De fato, alguma ordem há de haver no caos.
Não fossem as normas juridicamente impostas,
certamente, o atual estágio da vida em sociedade não teria sido alcançado,
posto que a barbárie, muito provavelmente, já teria se instaurado.
É certo que os conflitos qualificados pelo
“ingrediente” da violência, mais graves como são, exigem resposta estatal, na
mesma medida, qualificada.

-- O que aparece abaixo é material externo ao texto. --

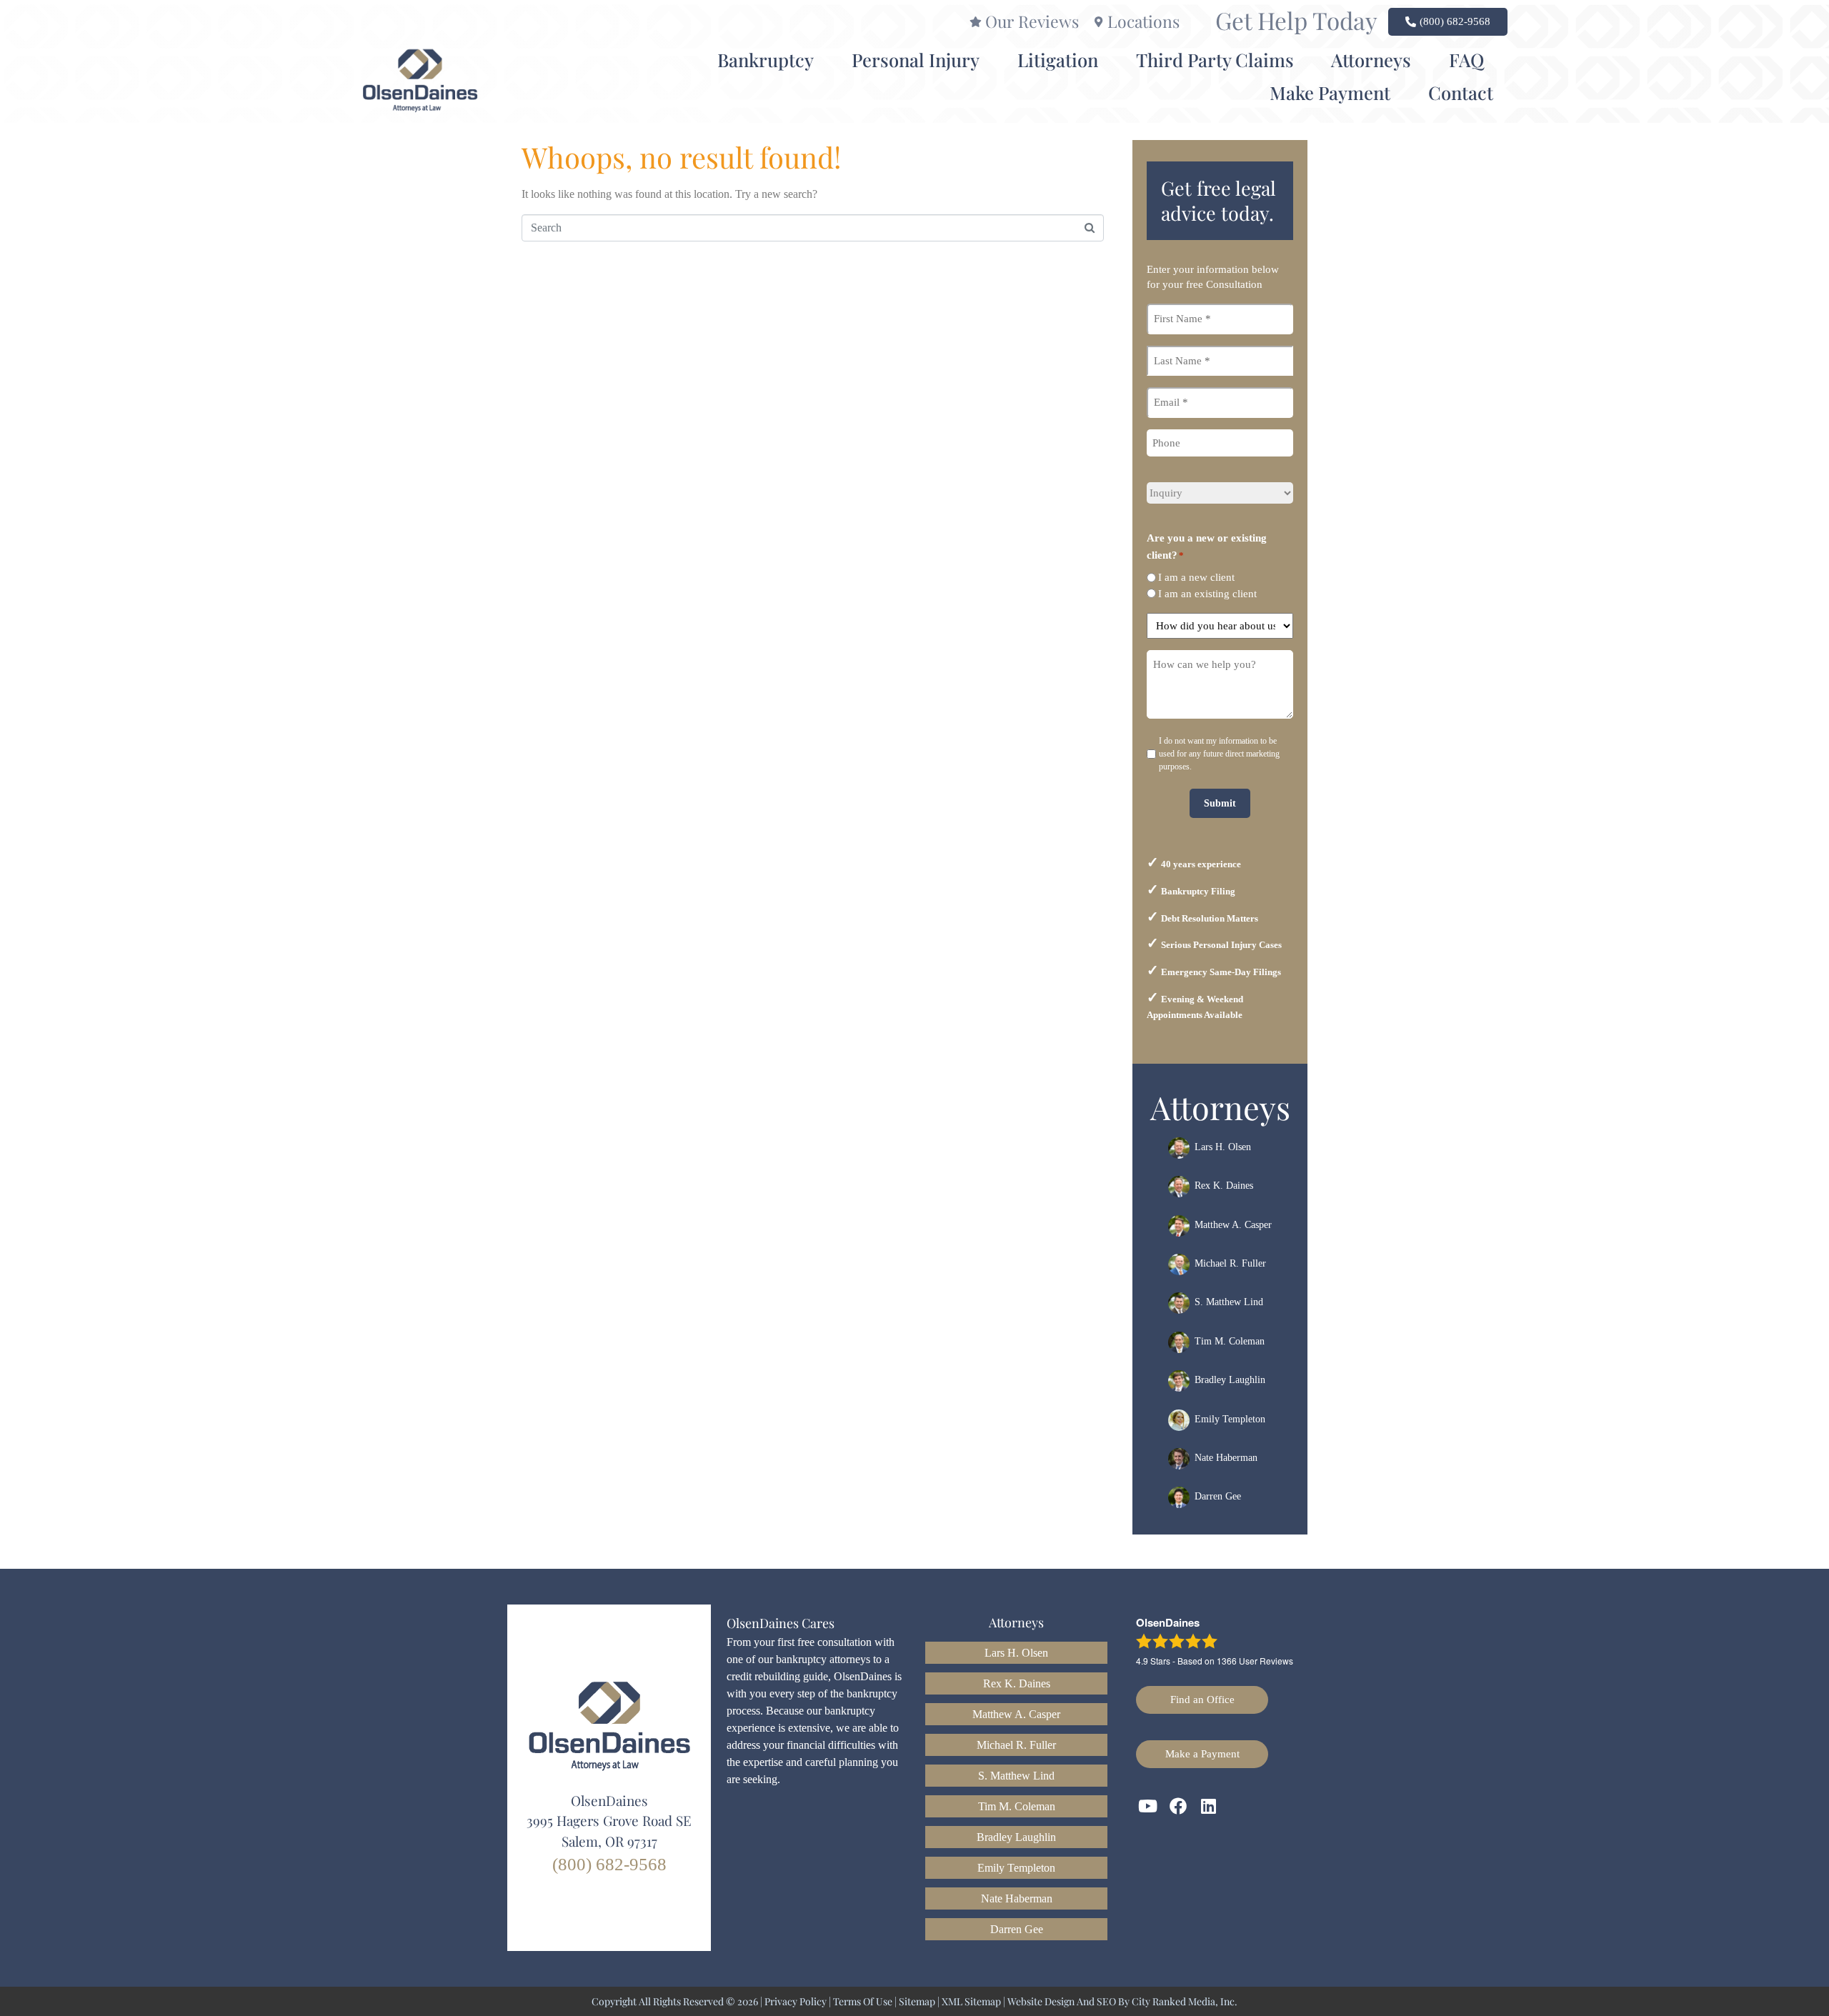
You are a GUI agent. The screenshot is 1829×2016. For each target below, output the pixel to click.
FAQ (1466, 59)
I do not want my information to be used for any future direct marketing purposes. (1219, 754)
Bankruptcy (765, 59)
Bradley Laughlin (1230, 1379)
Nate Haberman (1226, 1457)
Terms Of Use (862, 2001)
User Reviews (1255, 1661)
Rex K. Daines (1224, 1185)
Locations (1143, 21)
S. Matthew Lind (1229, 1302)
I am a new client (1196, 577)
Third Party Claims (1215, 59)
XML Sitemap (971, 2001)
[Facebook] (1179, 1807)
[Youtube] (1148, 1807)
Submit (1220, 803)
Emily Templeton (1230, 1419)
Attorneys (1371, 59)
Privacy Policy (795, 2001)
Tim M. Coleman (1230, 1341)
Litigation (1057, 59)
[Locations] (1098, 21)
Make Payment (1330, 92)
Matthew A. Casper (1233, 1224)
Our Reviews (1032, 21)
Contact (1460, 92)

Eis que surge, então, como ferramenta de controle
social organizado, o Direito Penal.
Por essa razão é que se pode dizer que o Direito
Penal se caracteriza como o instrumento estatal mais drástico e invasivo na
esfera de vida privada do indivíduo.
Justamente por se valer de certo grau de violência
(institucionalizada, é verdade) que sua existência e uso demandam uma
justificação teórica tal que o legitime.
Hassamer, citado por Roxin[1],
chega a denunciar como terror estatal “qualquer tipo de ameaça punitiva do
Estado que não tenha como justificativa a proteção de um bem jurídico”.

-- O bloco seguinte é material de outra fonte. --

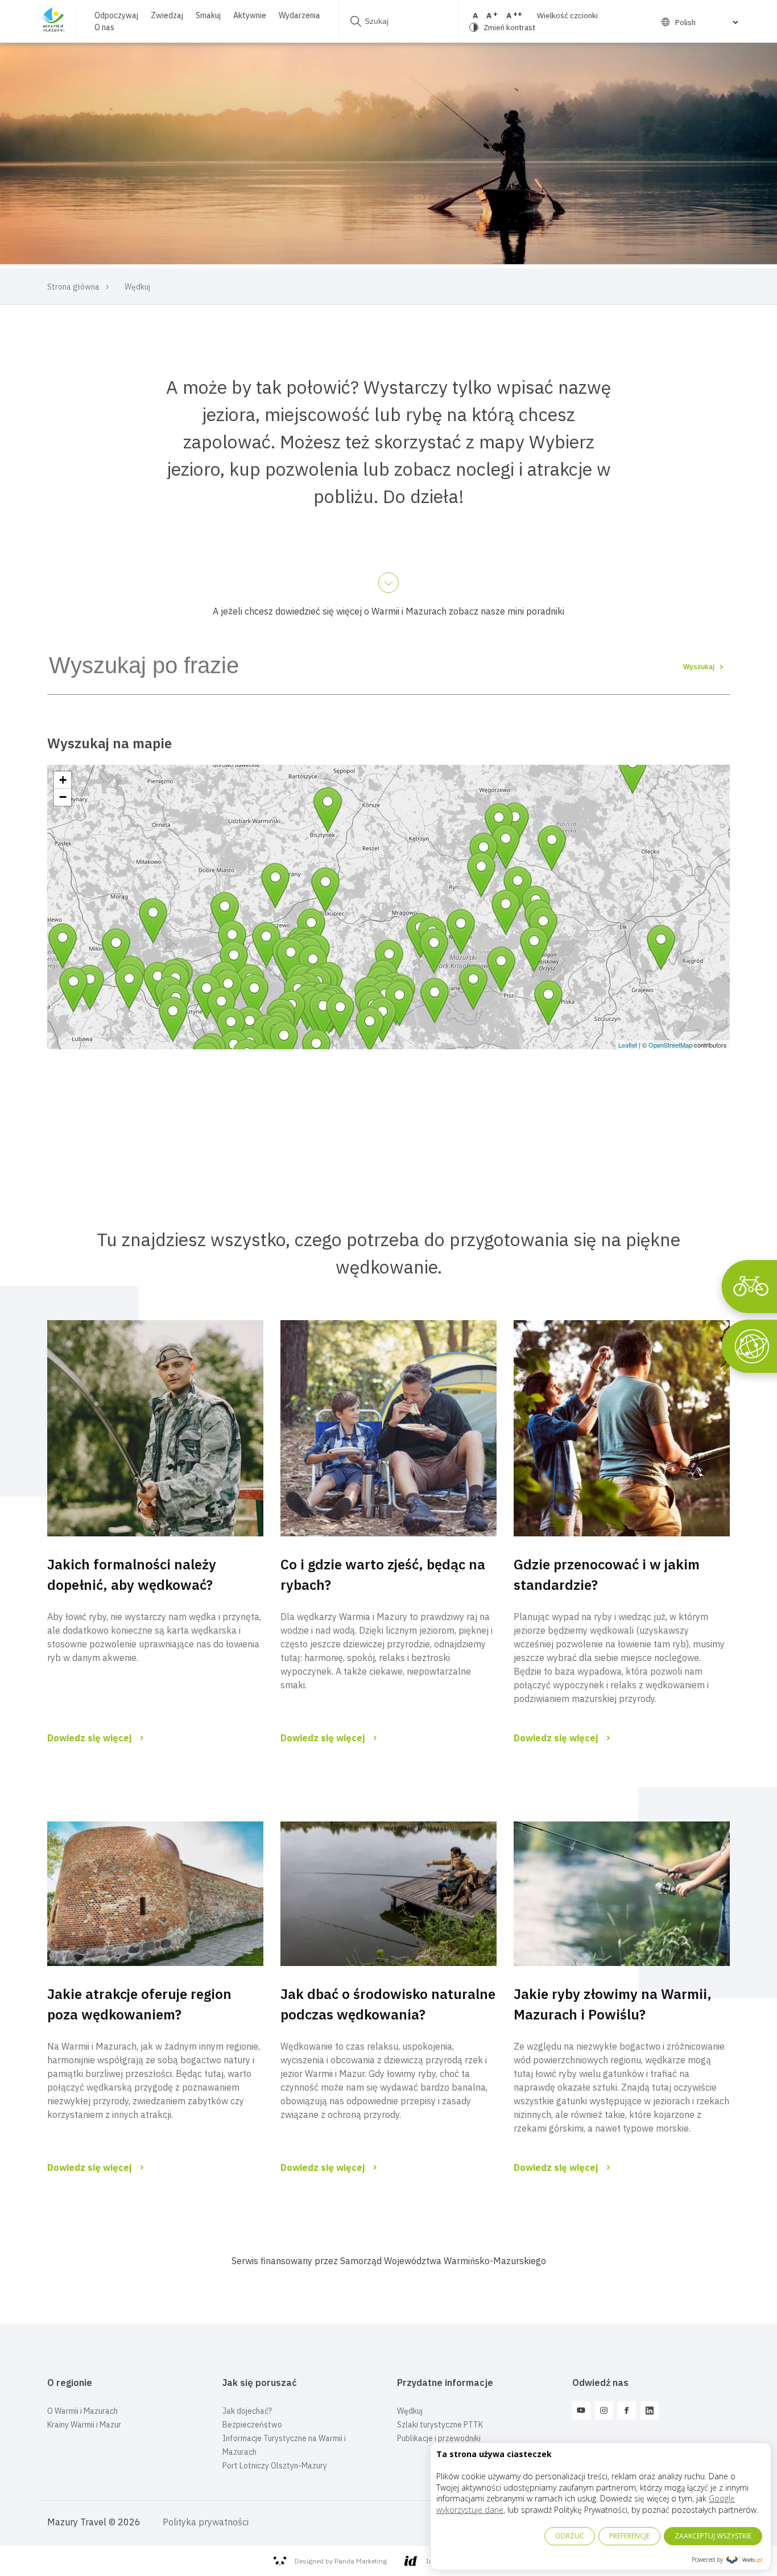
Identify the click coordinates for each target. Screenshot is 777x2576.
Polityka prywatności (206, 2522)
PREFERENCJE (629, 2536)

Nesse sentido, faltaria ao Estado a legitimidade
necessária para agir com violência em face dos cidadãos, já que, de acordo com
a perspectiva pós-moderna (enraizadas desde o iluminismo e que sofreu os
influxos das modernas teorias constitucionalistas), o Estado existe para estes
e não o contrário.
É bem verdade que a justificação jurídico-filosófica
para o Direito Penal pode se alterar de acordo com as variáveis espaço v.s.
tempo.
No entanto, sempre há de ter caráter científico, sob
pena de voltarmos aos tempos medievos em que o poder do governante, ilimitado
que era, o permitia punir a conduta que lhe aprouvesse, sem nenhuma exigência
de limite, clareza, objetividade.
Mas o que pode (ou deve) ser objeto de tutela penal?
A título de ilustração cite-se o exemplo do adultério.
Sabe-se que, até pouco tempo, o Código Penal brasileiro previa em seu artigo 240 (hoje revogado) o tipo penal do adultério, cujo texto original estabelecia:
Art. 240 - Cometer
adultério:
Pena - detenção,
de quinze dias a seis meses.
§ 1º - Incorre na
mesma pena o co-réu.
§ 2º - A ação
penal somente pode ser intentada pelo cônjuge ofendido, e dentro de 1 (um) mês
após o conhecimento do fato.
§ 3º - [...]
Aqui há que se ressaltar que o tipo penal
supramencionado fora revogado no ano de 2005, pela Lei Nº 11.106.
O questionamento que não se pode deixar de fazer é: o
que orientou o comportamento do legislador ao estipular o tipo penal do Art.
240 do Código Penal?
Pode-se afirmar que haveria um intento de,
legitimamente, proteger o bem jurídico “casamento”, ou “família” ou mesmo
“honra objetiva”. No entanto, é bem possível que se quisesse evitar traições,
aqui encarada como comportamento socialmente (e moralmente) indesejado.
Em que pese existir divergências doutrinárias sobre o
que pode ou não ser considerado bem jurídico, é certo que, hoje, prevalece a
ideia de que apenas e tão somente a proteção de bens jurídicos,
e estritamente jurídicos, deve justificar a intervenção penal.
Nesse compasso, qualquer tipo de tentativa de intimidação e intervenção jurídico-penal que vise exclusivamente à proteção de sentimentos ou convicções de caráter estritamente moral, filosófico ou mesmo político, mas que não fira um bem jurídico, não pode ser considerada legítima.
[1] ROXIN, Claus. A proteção dos bens jurídicos como função do Direito Penal. 2 ed., Livraria do Advogado. 2018. Porto Alegre.